## QUESTIONS TO ANSWER
1. List every geographic name in the report on Magaluf tourism that appears as a proper noun. Do not include adjectives such as "Spanish" or "British."
2. According to the report on Magaluf tourism, which restaurant does Dino Zamora manage?
3. Pick up the report on the return of British tourists to Magaluf immediately after its final sentence and continue it.

## TEXT UNDER STUDY

MAGALUF, Spain (Reuters) – Bar and restaurant owners in the Spanish resort of Magaluf cheered the return of British tourists after London loosened travel restrictions to the Balearic Islands, though many worry another weak summer could push them out of business.
Renowned for its rowdy parties and cheap booze as much as its white-sand beaches, Magaluf has long been a favourite among Britons, whose absence over the past six months had transformed the usually buzzing resort into a ghost town.
“At the moment we’re doing 50% less than other years and we still have all our bills to pay, our rent, our staff. So we do need the mass British tourism,” said Dino Zamora, 56, who manages the beachside Happy House restaurant.
“It’s picking up a bit, there are more British arriving and hopefully there’s more to come.”
The first wave of Britons began touching down in Mallorca earlier this week after the UK government lifted a mandatory 10-day quarantine on travellers returning from the region, though levels remain far below their pre-pandemic norms.
“It’s going to be a gradual return,” said Diego Belmonte, head of the EMYTRA local business association and proprietor of a small bar, which he runs with his son.

## EXERCISE DATA
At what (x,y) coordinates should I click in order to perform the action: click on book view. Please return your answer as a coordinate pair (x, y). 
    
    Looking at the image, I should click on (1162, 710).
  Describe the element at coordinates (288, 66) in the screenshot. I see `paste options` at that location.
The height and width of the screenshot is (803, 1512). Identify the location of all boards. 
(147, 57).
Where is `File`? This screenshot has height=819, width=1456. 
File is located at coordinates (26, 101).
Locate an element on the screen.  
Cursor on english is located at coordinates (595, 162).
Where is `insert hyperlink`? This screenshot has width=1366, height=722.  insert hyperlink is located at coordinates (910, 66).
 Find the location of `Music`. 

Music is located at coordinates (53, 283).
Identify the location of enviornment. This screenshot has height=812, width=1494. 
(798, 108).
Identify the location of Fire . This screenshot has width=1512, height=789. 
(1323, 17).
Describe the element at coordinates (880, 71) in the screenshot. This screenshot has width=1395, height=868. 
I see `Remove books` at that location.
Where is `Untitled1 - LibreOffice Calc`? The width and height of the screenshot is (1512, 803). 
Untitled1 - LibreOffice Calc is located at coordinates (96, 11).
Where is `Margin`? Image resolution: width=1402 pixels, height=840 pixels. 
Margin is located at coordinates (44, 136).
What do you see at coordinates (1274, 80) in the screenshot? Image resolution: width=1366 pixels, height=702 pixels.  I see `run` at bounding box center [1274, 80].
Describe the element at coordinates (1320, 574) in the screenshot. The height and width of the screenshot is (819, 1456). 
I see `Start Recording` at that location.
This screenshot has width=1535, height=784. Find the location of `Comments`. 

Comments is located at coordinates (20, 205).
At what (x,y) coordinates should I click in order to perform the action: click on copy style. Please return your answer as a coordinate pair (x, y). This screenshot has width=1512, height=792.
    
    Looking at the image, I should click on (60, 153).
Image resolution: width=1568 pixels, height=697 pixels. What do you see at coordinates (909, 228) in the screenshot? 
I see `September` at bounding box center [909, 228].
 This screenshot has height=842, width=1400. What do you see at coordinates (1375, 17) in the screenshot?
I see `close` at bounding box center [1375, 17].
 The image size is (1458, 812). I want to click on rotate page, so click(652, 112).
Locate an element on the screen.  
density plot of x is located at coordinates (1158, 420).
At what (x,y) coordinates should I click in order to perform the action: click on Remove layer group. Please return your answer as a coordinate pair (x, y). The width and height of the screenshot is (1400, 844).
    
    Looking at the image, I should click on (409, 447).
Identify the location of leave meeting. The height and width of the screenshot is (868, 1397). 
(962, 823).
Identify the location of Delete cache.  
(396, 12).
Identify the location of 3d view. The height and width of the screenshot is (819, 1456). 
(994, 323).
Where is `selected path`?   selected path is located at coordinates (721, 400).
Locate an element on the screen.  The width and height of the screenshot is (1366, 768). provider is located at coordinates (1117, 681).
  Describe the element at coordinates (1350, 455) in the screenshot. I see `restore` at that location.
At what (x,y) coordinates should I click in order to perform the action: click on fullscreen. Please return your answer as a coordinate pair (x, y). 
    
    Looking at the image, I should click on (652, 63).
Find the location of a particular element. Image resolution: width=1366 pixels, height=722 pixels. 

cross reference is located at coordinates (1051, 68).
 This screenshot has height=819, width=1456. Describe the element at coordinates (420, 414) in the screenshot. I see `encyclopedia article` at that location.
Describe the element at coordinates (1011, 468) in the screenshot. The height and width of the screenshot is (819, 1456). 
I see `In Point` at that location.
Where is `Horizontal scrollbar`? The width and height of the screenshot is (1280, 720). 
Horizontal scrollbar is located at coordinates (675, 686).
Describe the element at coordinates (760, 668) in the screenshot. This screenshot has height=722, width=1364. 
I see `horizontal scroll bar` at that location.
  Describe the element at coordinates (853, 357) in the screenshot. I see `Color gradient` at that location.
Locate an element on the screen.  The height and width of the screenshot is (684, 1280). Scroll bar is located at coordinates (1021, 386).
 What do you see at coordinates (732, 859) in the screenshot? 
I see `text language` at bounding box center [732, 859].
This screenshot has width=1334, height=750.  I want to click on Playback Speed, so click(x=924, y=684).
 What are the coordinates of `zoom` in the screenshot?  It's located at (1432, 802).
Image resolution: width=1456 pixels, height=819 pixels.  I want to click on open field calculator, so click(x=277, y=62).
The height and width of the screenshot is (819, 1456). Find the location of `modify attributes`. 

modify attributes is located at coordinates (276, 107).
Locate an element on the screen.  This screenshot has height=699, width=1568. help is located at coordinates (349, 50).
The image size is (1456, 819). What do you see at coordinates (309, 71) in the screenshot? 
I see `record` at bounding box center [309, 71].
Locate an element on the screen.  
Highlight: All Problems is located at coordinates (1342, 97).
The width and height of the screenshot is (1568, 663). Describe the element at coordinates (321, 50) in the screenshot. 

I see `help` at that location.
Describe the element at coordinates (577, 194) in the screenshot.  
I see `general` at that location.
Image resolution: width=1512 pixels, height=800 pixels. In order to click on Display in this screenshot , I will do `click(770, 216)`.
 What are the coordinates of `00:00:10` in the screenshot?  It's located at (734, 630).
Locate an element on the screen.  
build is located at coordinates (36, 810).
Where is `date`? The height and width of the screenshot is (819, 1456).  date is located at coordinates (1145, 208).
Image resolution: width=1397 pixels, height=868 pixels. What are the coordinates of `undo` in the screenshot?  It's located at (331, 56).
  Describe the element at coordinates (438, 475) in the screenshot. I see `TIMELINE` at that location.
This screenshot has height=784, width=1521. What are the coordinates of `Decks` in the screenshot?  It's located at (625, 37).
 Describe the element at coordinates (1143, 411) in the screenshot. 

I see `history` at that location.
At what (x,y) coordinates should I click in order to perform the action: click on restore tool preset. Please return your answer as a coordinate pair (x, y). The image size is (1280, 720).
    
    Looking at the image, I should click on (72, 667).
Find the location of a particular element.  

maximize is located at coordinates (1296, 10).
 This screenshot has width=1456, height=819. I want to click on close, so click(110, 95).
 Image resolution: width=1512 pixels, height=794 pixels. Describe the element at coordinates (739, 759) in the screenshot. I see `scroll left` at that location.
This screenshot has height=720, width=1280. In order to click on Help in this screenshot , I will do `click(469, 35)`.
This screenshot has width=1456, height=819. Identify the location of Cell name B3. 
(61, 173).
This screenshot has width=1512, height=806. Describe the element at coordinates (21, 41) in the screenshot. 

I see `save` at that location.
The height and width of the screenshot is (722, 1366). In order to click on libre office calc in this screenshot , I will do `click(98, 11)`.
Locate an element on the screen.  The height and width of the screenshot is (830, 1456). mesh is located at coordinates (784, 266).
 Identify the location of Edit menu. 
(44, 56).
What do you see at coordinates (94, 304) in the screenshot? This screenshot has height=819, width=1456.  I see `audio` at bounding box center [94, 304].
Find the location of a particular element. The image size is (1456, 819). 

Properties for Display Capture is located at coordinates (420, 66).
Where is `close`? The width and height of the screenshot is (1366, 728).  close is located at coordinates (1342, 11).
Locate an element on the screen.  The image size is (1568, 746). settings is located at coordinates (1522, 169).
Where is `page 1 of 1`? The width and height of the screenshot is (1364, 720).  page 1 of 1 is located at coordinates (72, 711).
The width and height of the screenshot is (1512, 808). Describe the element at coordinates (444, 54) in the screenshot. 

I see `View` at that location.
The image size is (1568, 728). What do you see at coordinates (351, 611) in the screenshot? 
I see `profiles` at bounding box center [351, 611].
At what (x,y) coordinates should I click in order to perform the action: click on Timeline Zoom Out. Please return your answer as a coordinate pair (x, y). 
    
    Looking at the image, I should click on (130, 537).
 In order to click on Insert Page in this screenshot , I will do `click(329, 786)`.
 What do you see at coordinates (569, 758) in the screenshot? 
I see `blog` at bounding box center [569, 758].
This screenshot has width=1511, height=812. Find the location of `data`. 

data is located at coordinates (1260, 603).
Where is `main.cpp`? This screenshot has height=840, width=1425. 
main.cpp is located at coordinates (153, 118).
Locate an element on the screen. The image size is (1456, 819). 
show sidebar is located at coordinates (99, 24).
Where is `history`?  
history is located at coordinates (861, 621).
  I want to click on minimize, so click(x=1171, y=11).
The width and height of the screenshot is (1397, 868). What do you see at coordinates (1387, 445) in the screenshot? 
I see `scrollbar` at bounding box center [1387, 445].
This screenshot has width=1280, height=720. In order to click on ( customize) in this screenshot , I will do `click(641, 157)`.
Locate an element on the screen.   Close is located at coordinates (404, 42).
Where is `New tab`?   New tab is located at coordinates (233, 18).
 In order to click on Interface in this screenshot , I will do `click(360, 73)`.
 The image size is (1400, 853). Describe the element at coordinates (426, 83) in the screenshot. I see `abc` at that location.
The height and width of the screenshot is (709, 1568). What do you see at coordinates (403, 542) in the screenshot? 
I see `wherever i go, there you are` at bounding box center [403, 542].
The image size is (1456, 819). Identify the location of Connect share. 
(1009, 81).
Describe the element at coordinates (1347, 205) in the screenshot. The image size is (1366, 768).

## EXERCISE RESULTS
1. Magaluf, Spain, London, the Balearic Islands, Mallorca, the UK

2. He manages the beachside Happy House restaurant.

3.
“We can’t take another summer like last year’s… It’s been a ruin for us,” he said, adding that the business had been struggling to cover its costs for the past year.
In an encouraging sign for the sector, data released on Friday showed tourist arrivals almost doubled from April to May, although they remained 83% below the number seen in May 2019 as the Delta variant of the coronavirus spreads and travel hurdles keep many sun-seekers from southern European destinations.
Magaluf’s beaches were quiet on Thursday and just a handful of customers were sitting in the seaside bars offering giant Yorkshire puddings and all-day English breakfasts alongside more traditional Spanish fare.
But those who did make the trip were happy to leave the unpredictable British weather behind and enjoy themselves in the sunshine.
“It’s good it’s open again and we can all come out here and get nice and drunk,” said Kyan, a 22-year old student from England.
“We’ve had our vaccines… We do everything we’re meant to do so we may as well come here and enjoy ourselves.”